Media Interview: The Malay Mail

You can read the full article here.

  1. How do you think Malaysia should use this as a means to pressure Indonesia into working out a feasible, long-term solution to the haze problem?
    Actually, there is not much Malaysia can do as Chair. Indonesia has just recently continued to delay the signing of a Memorandum of Understanding between Malaysia and Indonesia to cooperate over haze matters. This shows that Malaysia in the Chair’s seat does not actually change any of the relationship dynamic of the two countries over the haze. The most that Malaysia could do as Chair is probably to push for more regular meetings on haze. However, whether more pressure can be placed on Indonesia during the meetings, this is unlikely. The original tenets of ASEAN still stand – non-interference above all. Even with Indonesia ratifying the legally-binding ASEAN Agreement on Transboundary Haze in 2014, nothing much has actually changed because the agreement does not come with any enforcement or punishment mechanisms. To be fair, we must also remember that several of the companies implicated in haze-producing fires in Indonesia have been Malaysian companies. Perhaps Malaysia could take on the challenge and lead by example by coming down hard on their companies involved in burning in Indonesia. Hopefully, if and when Indonesia sees genuine efforts from malaysia on this front, this may provide the impetus Indoensia needs on their side.
  2. Any there any similar cases in other countries in which Malaysia can use as an example?

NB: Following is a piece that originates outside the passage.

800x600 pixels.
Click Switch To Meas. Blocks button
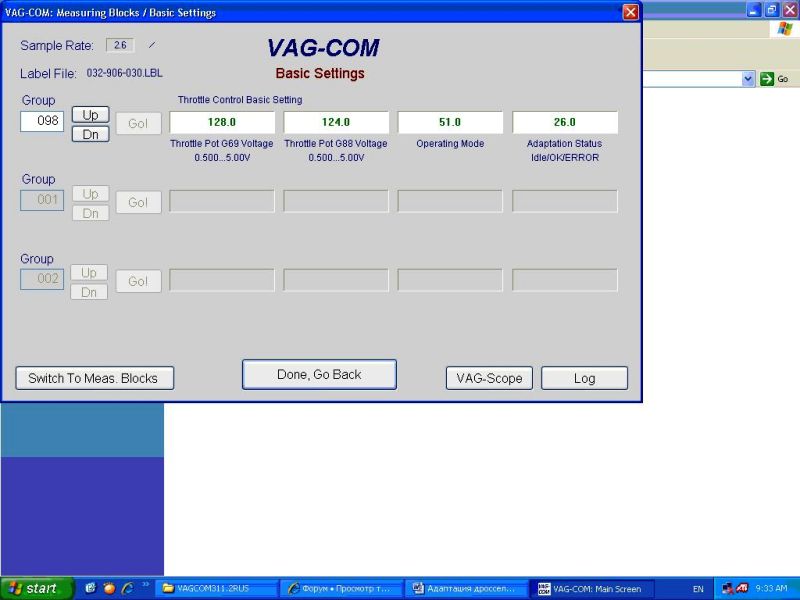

    For similar cases, Malaysia and ASEAN can look to the EU and how the region manages transboundary pollution. A famous example, that is often contrasted against our haze, is acid rain in Europe. Italso involved pollution that is emitted from one country but affects other countries across borders. The EU also had legally binding conventions to manage the issue, however the difference was in the existence of enforcement mechanisms. Today, acid rain is greatly reduced in Europe. ASEAN has gone far from their early days, as now they have legally binding agreements, but ASEAN still needs to go one step further to also have the mechanisms in place to ensure that ratifying states bear real responsibility to enforce their commitments.